Recognizing objects in images with TensorFlow and Smalltalk

In this post, I will be showing a simple example of object recognition in images using the TensorFlow library from Smalltalk.

Doing Machine Learning without Python? With Smalltalk? Seriously?

Whenever you start entering the world of AI and Machine Learning you will notice immediately that Python has been widely accepted as the “default” programming language for these topics.

I am not against Python and I believe that people are using it for a reason. However, I do believe that providing alternatives is a good thing, too. And Smalltalk could be that alternative you are looking for.

Last week, my smalltalker friend Maxi Tabacman told me:

Smalltalk is for complex models and Machine Learning is complex.

Apart from Maxi’s point, there is another reason to have it in Smalltalk.
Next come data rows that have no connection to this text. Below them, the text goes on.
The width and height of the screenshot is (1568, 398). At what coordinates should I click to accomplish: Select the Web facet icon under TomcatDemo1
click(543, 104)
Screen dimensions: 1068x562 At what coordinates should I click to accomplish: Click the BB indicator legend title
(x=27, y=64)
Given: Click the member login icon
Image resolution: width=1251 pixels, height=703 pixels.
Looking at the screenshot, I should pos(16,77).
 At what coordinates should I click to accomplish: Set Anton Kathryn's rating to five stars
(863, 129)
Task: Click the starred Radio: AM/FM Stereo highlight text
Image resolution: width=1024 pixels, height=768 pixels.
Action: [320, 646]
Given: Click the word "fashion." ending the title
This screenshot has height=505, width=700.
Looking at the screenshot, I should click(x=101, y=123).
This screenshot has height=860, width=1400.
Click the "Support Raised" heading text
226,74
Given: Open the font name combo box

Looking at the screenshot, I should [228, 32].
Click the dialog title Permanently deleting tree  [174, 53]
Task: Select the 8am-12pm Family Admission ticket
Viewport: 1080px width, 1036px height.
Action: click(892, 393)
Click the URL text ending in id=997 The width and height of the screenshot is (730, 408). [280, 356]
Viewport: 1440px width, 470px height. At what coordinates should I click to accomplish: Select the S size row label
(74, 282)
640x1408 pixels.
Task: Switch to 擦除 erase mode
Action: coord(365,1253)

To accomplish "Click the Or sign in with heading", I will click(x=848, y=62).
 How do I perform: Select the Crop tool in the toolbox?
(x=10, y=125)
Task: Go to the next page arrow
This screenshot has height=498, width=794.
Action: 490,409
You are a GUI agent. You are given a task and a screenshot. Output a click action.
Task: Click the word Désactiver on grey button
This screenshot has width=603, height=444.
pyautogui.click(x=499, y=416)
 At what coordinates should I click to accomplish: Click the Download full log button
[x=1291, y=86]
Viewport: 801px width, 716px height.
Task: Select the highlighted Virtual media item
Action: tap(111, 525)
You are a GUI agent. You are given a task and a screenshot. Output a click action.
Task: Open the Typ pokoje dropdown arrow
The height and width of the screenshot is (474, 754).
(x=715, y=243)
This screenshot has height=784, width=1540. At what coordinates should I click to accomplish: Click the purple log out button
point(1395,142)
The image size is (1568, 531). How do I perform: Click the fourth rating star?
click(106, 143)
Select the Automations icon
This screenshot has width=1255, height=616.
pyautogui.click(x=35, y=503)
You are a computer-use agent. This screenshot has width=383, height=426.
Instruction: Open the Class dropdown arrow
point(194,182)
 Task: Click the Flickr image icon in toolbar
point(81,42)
If you are working in a Smalltalk project, you are likely managing complex data. This means you would probably benefit from applying Machine Learning. So, why would you work outside of your Smalltalk environment and model to apply it?

Then, even Gilad Bracha told me:

A civilized front end for TensorFlow would be great.

As for what that means – well that’s a long discussion 😉

 A long time ago, Gera “Richie” Richarte said:

Smalltalk is an excellent environment for learning and experimentation. It’ll be a great place to start playing with Machine Learning.

And he did eventually start playing with ML and Smalltalk a few years ago. He started developing a TensorFlow wrapper for Cuis Smalltalk. Later on, this binding was ported to Pharo Smalltalk too and now finally to VASmalltalk. So…as you can see.. as Serge Stinckwich said:

All Smalltalk unite for Machine Learning and Deep Learning!

This project is not just a binding/wrapper. It tries (as it is still evolving and improving) to provide a much richer API and take advantage of the unique features of Smalltalk.

Preparing the example

In this post I will be using the VASmalltalk TensorFlow wrapper but a similar approach could be done with the other Smalltalk dialects. The first thing you must do is to download TensorFlow shared libraries, install the Smalltalk wrapper and configure it. All the details are explained in the official docs. To confirm everything is working with the wrapper, you can run the 250+ unit tests we have (not all of them are currently passing in this early preview of the VASmalltalk version).

You will see that TensorFlow examples are loaded within the standard load process. This means you should have the LabelImage class loaded. You may want to check its class comment for explanations and details.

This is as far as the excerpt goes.